- [Части задания]:
(a) Переведите на английский язык предложение из отрывка текста ниже: «Ведь в культуре новое не отменяет старого, это ж не математика.»
(b) Где, согласно отрывку текста ниже, проходит конференция «Русское болото: между природой и культурой»?

- [Отрывок текста]:
-------------------------

Что и как преподавать… А есть ли у Вас вопросы попроще? Я не знаю. Вроде бы Пушкин нужен. Но Пушкин таки стал Державиным, а самые простые слова его превратились в державинские непонятности. Вроде бы «Мастер и Маргарита» — это, в общем-то, попсовый роман, но не «Чевенгур» же детям давать? Всё равно не поймут! Вроде бы нужно давать текущую литературу. Но неужели Сорокина?
— Но всё же: как в школе должен быть представлен Пушкин?
— Можно, конечно, лихо сказать: типа как «Слово о полку Игореве». «Слово» выкинуть, а Пушкина на его место поставить. Но как же можно брать на себя такую смелость? Ведь в культуре новое не отменяет старого, это ж не математика. Но столько, сколько было в моем детстве, его уже никогда не будет.
— Всё-таки хотя бы тематически в школе Пушкин, наверное, “наше всё”. Я беседую с Вами накануне международной научной конференции «Русское болото: между природой и культурой», которую Вы проводите в Тверском университете. И сразу вспоминается «Медный Всадник» и его болотная тема, метафизически опорная. Тему конференции подсказал Пушкин? Зачем она Вам (как и многие другие научные конференции, которые Вы уже провели)? Чего Вы от этой конференции ждёте?

-------------------------

- [Записи списка]:
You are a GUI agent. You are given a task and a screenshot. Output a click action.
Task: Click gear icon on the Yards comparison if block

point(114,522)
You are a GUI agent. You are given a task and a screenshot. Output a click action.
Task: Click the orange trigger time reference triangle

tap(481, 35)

-------------------------

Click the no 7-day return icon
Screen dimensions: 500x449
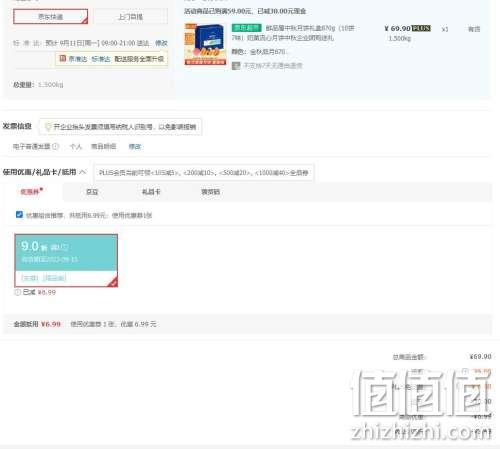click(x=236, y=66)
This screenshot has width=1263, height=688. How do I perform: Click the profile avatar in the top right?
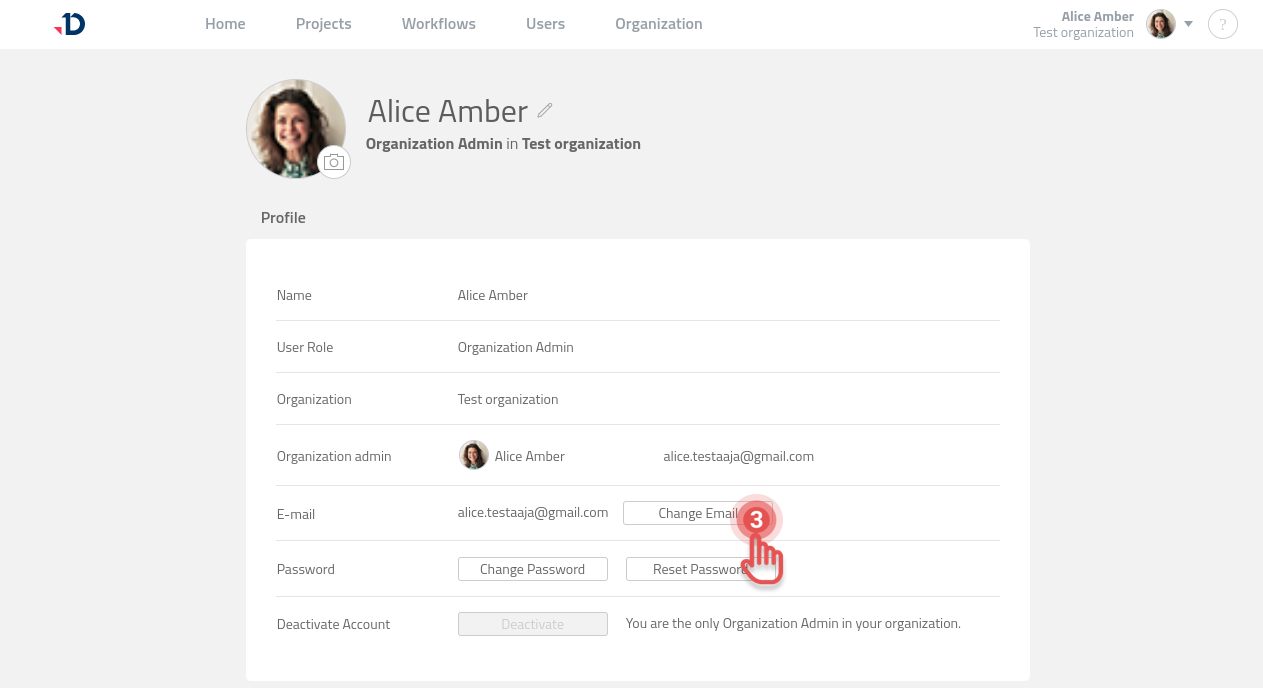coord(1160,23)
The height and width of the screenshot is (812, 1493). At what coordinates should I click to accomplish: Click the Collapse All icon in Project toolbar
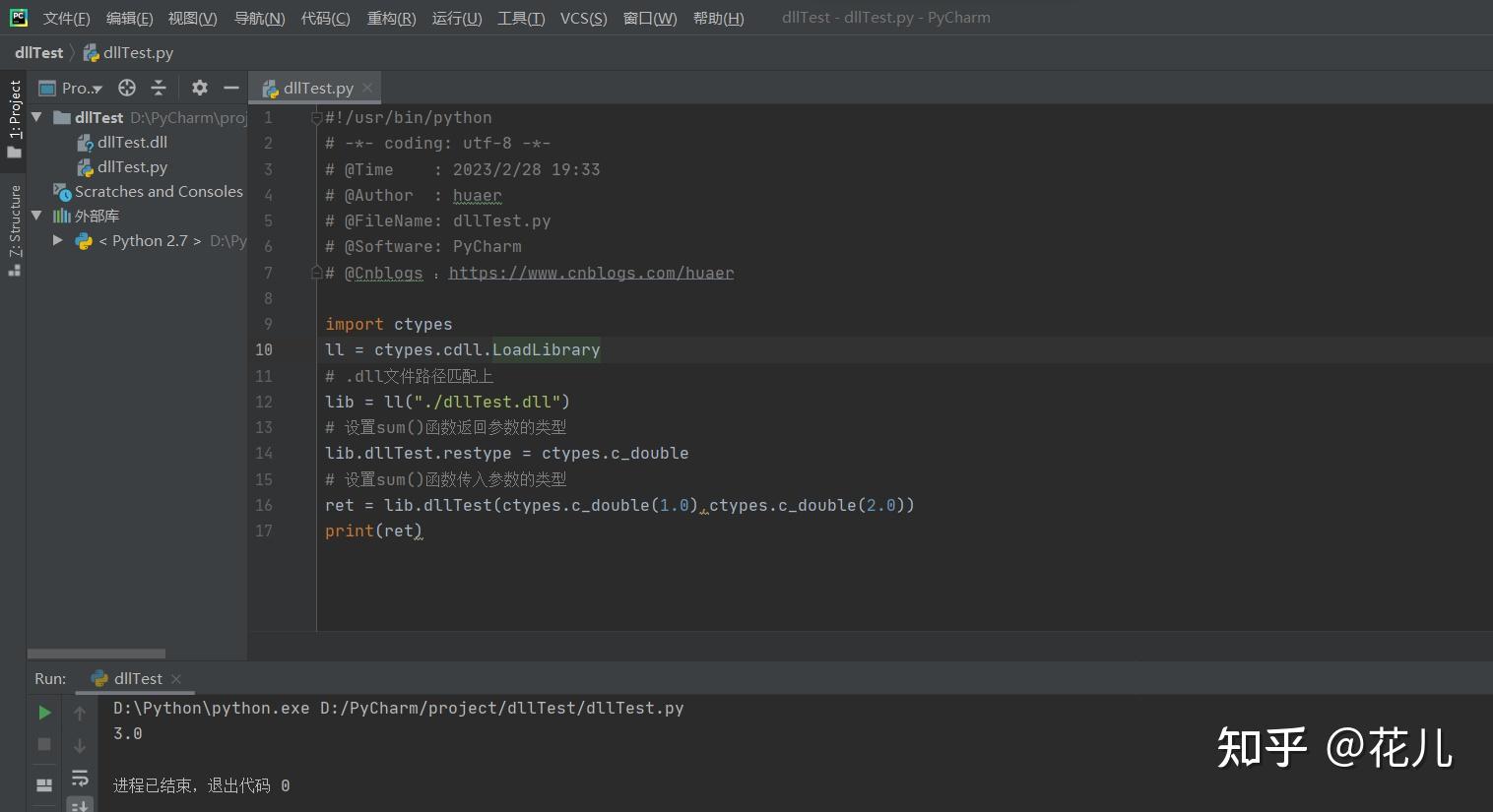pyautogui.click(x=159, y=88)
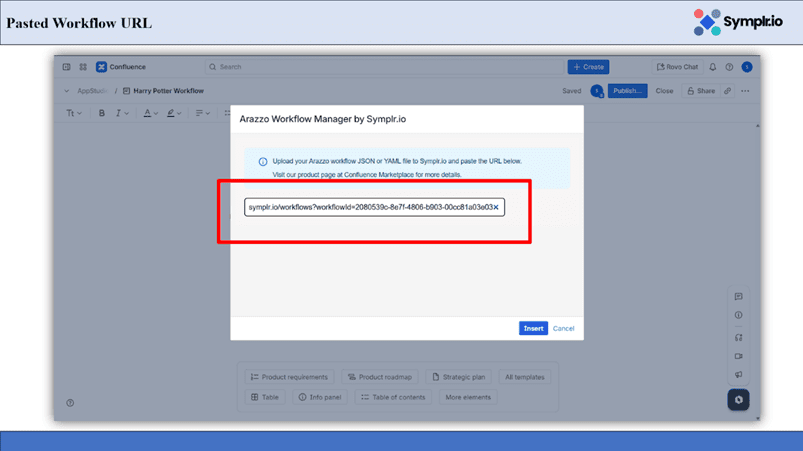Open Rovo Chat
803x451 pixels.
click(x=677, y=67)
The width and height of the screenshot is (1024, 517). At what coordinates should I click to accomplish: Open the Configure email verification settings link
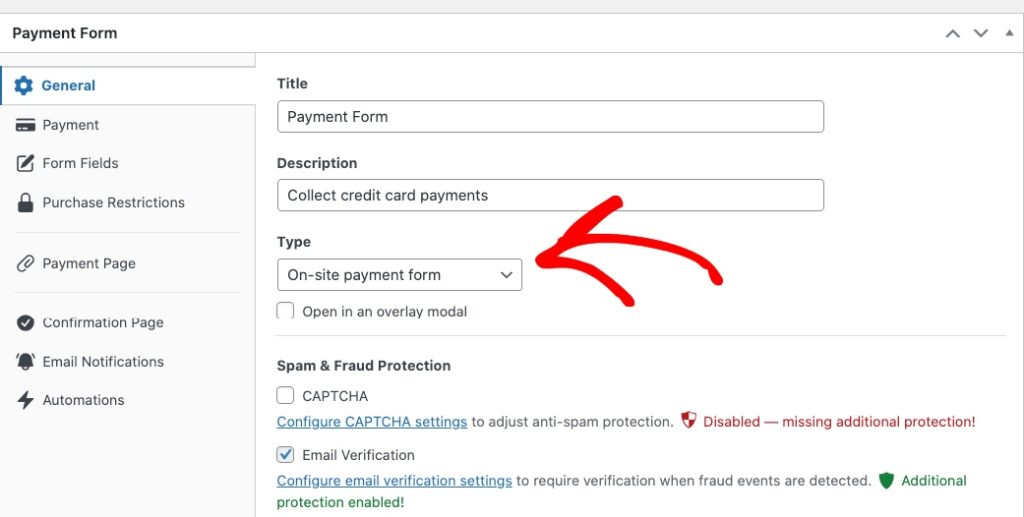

-------------------------

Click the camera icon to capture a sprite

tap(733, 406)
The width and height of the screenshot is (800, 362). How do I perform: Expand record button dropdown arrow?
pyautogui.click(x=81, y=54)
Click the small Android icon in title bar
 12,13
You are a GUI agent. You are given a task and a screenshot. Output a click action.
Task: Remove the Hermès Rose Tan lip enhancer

-------------------------

- [Письменные ответы]:
(a) After all, in culture the new does not cancel out the old; this isn't mathematics.

(b) В Тверском университете.